Rezept für digitale Souveränität

Es wird dieser Tage so gerne die digitale Souveränität heraufbeschworen. Ich sitze im stillen Kämmerlein und mache mir so meine Gedanken dazu. Wer soll eigentlich die notwendige IT-Infrastruktur dafür bauen, mit der wir 20 Jahre Rückstand aufholen könnten? Wir haben doch Jahrzehnte alle Jobs nach Indien, Rumänien und den Rest der Welt exportiert. Wer heute mit Informatik-Abschluss von der Uni kommt, der hat keineswegs tolle Berufsaussichten.

Und wenn Deutschland dann mal was selbst baut, dann kommt sowas raus wie das E-Rezept. Wir erinnern uns: Früher ist man zum Arzt gegangen, hat sein Kärtchen vorgezeigt und ein Blatt Papier bekommen. Da stand drauf, welche Medikamente man verschrieben bekam.

Heute geht man mit seinem Kärtchen zum Arzt und bekommt das Rezept “auf die Karte gespeichert”. Ja, das ist schwer zu verstehen. Das Rezept ist eigentlich nicht auf der Karte sondern auf einem Server. Das heißt, es ist natürlich noch gar nicht auf dem Server, denn dazu muss der Arzt nämlich seine Karte nutzen, um das Rezept digital zu unterschreiben. Dazu muss er dann noch seine Pin eingeben und durch einen brennenden Reifen springen. Das macht er nicht für jeden Patienten einzeln sondern dann, wenn er mal seine Behandlung für Verwaltungstätigkeiten unterbrechen kann.

Bevor ich also in die Apotheke latsche, möchte ich gerne mal mein Rezept sehen. Ist es überhaupt schon da? Die Krankenkasse hat dazu eine schicke App, bei der ich mich nur anmelden kann, nachdem mir die Krankenkasse einen Brief mit einer Pin geschickt hat. In der App sehe ich dann, dass ich mit meiner Pin keinen Zugang zu meinem eigenen Rezept habe, sondern mich mit einer weiteren ID anmelden soll.

### [Aufgaben]
1: Schreib den Abschnitt im Text über das E-Rezept neu, beginnend mit "Und wenn Deutschland" und weiter bis einschließlich "man verschrieben bekam.". Ersetze darin "Arzt" durch "Hausarzt".
2: Wie geht der Text über das E-Rezept nach seinem letzten Satz weiter? Setz ihn von dort aus fort.

### [Übungsdaten]
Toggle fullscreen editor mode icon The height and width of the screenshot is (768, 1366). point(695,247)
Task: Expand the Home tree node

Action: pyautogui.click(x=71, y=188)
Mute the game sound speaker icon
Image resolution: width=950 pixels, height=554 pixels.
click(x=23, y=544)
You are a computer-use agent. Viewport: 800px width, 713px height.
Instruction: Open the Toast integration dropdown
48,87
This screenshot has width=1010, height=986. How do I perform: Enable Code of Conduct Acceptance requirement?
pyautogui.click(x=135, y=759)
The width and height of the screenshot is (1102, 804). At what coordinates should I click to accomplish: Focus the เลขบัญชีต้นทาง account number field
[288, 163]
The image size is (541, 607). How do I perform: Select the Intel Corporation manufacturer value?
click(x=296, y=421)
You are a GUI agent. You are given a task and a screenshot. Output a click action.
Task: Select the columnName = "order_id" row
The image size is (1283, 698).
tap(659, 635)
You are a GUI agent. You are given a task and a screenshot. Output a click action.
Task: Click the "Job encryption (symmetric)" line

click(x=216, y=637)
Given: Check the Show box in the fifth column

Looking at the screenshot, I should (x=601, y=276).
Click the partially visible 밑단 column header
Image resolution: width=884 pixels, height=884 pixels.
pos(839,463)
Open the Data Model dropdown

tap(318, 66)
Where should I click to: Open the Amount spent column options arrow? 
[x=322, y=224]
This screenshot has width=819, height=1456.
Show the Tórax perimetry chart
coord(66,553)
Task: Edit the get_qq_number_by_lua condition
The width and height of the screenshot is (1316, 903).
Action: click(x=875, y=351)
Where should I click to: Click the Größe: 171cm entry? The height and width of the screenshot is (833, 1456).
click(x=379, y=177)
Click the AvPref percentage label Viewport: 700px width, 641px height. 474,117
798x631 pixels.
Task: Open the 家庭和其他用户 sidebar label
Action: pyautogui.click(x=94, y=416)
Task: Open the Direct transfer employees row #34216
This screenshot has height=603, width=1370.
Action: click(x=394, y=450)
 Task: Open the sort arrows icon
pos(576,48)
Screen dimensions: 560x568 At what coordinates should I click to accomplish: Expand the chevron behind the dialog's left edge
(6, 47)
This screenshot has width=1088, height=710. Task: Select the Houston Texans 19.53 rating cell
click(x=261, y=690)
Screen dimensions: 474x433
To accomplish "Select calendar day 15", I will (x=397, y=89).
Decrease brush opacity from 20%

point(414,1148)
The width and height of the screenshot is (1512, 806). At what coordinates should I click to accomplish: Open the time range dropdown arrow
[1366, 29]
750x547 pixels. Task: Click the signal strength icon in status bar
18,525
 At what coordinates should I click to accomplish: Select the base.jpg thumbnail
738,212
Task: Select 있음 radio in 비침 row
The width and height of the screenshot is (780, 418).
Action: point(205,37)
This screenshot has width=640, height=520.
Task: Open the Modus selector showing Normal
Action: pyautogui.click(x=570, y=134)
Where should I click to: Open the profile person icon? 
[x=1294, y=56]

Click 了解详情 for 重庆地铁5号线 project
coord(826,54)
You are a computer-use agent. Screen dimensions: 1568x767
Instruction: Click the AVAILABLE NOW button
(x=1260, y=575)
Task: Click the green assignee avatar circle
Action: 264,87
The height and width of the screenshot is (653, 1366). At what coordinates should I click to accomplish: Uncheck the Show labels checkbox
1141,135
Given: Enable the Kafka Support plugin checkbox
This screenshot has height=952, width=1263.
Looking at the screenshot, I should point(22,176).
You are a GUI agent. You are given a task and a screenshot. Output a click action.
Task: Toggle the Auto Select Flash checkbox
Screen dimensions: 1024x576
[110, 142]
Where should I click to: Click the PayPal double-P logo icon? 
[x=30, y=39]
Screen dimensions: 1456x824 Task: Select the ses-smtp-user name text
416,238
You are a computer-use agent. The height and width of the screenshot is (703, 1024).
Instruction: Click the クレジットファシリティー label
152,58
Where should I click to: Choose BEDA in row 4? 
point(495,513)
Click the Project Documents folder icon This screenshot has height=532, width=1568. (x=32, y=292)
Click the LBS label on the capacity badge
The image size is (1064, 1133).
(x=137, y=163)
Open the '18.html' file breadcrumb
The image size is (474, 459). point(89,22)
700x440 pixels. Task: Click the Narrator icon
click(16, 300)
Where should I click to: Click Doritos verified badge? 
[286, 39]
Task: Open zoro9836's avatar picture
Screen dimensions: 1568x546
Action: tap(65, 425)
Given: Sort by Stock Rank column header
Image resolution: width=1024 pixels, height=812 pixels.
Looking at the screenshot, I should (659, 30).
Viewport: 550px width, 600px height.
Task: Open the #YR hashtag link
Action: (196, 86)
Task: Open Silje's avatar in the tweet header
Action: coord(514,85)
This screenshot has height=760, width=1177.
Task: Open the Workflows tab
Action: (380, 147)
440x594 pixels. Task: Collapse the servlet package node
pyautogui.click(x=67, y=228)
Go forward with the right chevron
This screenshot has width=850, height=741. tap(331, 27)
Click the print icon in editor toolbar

### [Lösungen]
1:
Und wenn Deutschland dann mal was selbst baut, dann kommt sowas raus wie das E-Rezept. Wir erinnern uns: Früher ist man zum Hausarzt gegangen, hat sein Kärtchen vorgezeigt und ein Blatt Papier bekommen. Da stand drauf, welche Medikamente man verschrieben bekam.

2:
Für diese ID brauche ich entweder mein Kärtchen und eine dazugehörende andere Pin. Die habe ich noch nicht, aber die kann ich auf der Webseite der Krankenkasse anfordern. Dazu muss ich mich dort mit meinen Zugangsdaten anmelden. Sie raten richtig, mit anderen Zugangsdaten.

Diese App, mit der ich meine Identität soweit beweisen kann, dass ich mein E-Rezept, das früher mal ein Zettel war, einsehen kann, hat noch eine weitere Möglichkeit. Ich kann meinen Personalausweis einlesen, für den ich natürlich noch eine andere Pin habe. Das probiere ich also und die App fordert mich auf, wieder eine neue Pin für meine digitale Identität anzulegen. Sie kommen noch mit beim Mitzählen, ja?

Dummerweise verabschiedet sich diese App dann mit der lakonischen Mitteilung, leider sei ein unerwarteter Fehler passiert. Ich soll es noch mal probieren. Nach dreimaligen Probieren schreibe ich lieber diesen Text.

Halt! Ich muss ja gar nicht die App der Krankenkasse verwenden, die mich mit meiner Pin nicht an mein Rezept lässt, aus Sicherheitsgründen versteht sich. Die Gematik hat eine eigene E-Rezept App.

Um die zu verwenden, brauche ich nicht etwa meinen Personalausweis, zu dem ich ja meine Pin kenne, sondern diese Identitäts-App der Krankenkasse, die es nicht schafft, mir mithilfe des Personalausweis eine neue Pin anzulegen. Schachmatt.

Die Krankenkasse schickt mir dann also zu meiner Krankenkassen-Karte noch eine Pin per Schneckenpost. Aus Sicherheitsgründen. Mit der kann ich vielleicht mein E-Rezept einsehen, nachdem ich, siehe oben, eine neue Pin angelegt habe.

Der Treppenwitz: Zweimal im Jahr muss ich meine Identität auf meinem eigenen Telefon wieder neu beweisen, wenn ich mein Rezept sehen will. Und ich muss viermal im Jahr meine Krankenkassenkarte zu meinem Arzt schleppen, auch wenn das mehrere Jahre lang dieselbe ist.

So sehen souveräne digitale Prozesse in Deutschland aus.

11 thoughts on “Rezept für digitale Souveränität”

  1. Traurig. Aber sehr gut auf den Punkt gebracht. Mir fallen sehr wenig lokale IT-Lösungen ein, die funktionieren. Wir können es einfach nicht mehr…

  2. Das E-Rezept ist wirklich ein Trauerspiel und es wird durch parallele Strukturen wie TK-Apps vs. Gematik-Apps noch verwirrender.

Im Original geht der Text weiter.